• Task requirements: Copy the entries below, swapping every "screenshot" for "screen capture" and changing nothing else. Omit the pictures from your answer.

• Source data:
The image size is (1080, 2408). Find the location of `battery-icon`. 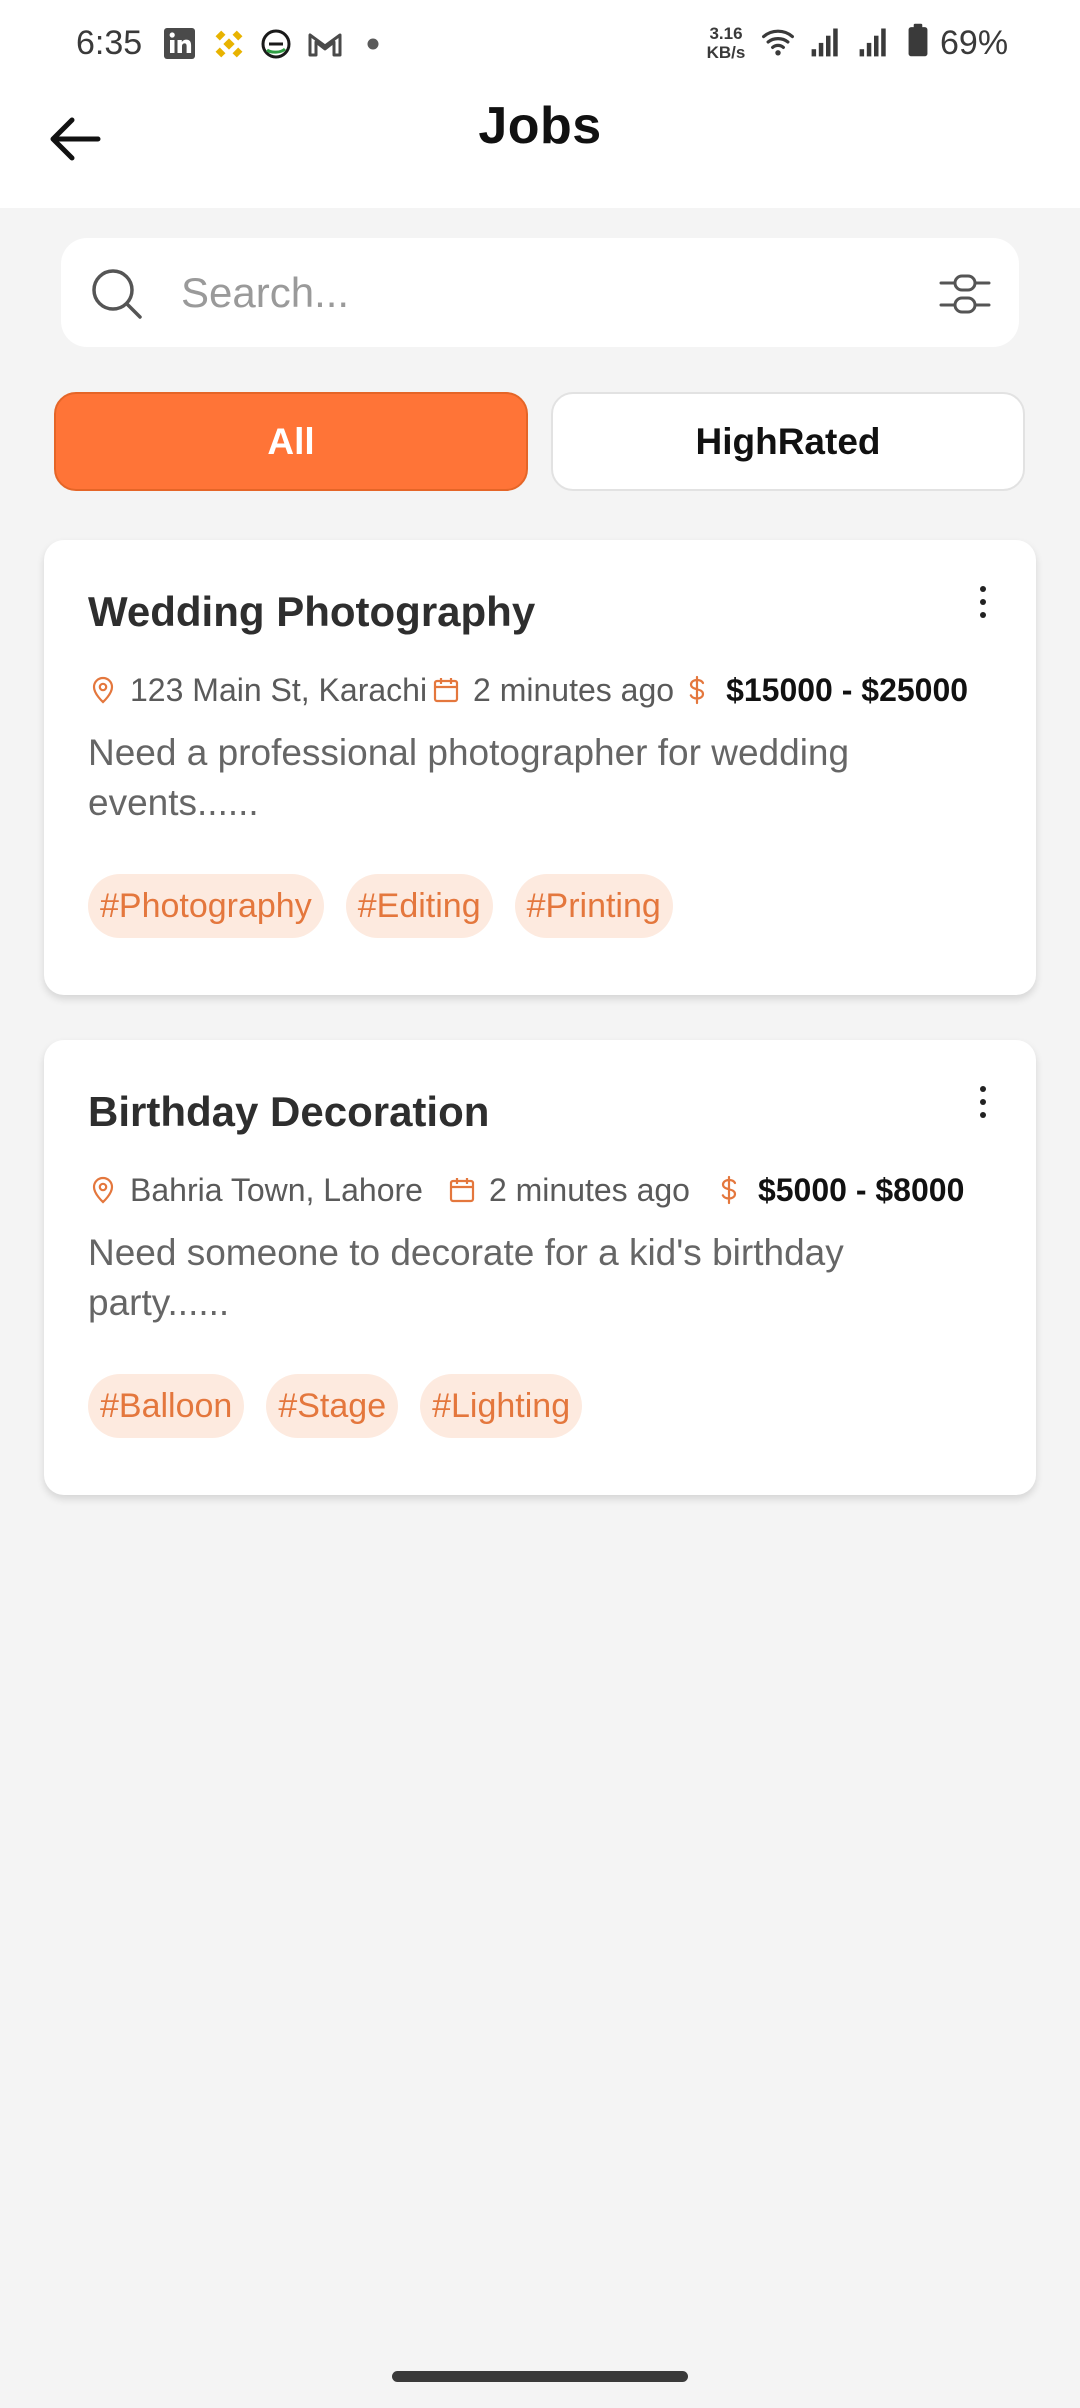

battery-icon is located at coordinates (918, 40).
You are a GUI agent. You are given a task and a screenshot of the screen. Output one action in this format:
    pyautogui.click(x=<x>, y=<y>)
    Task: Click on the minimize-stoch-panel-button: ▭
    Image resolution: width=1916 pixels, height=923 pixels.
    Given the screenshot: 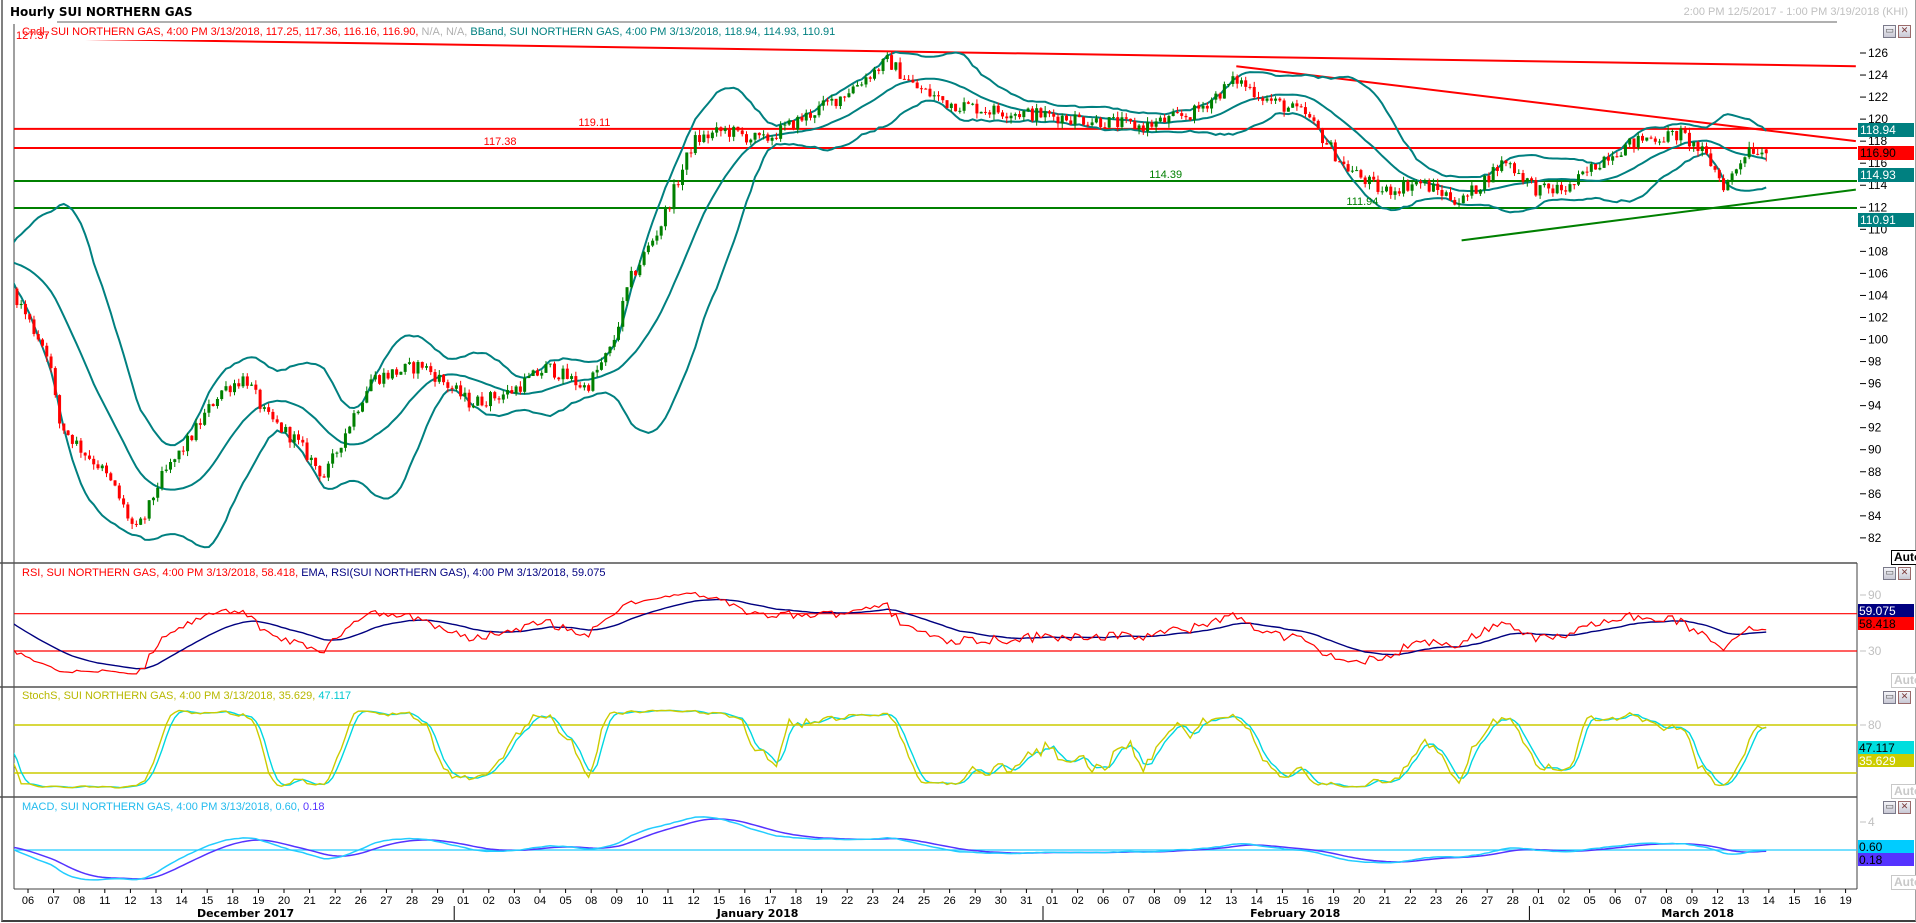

• Answer area:
The image size is (1080, 2408). Find the location of `battery-icon`. 

battery-icon is located at coordinates (918, 40).
You are a GUI agent. You are given a task and a screen capture of the screen. Output one action in this format:
    pyautogui.click(x=<x>, y=<y>)
    Task: Click on the minimize-stoch-panel-button: ▭
    Image resolution: width=1916 pixels, height=923 pixels.
    Given the screen capture: 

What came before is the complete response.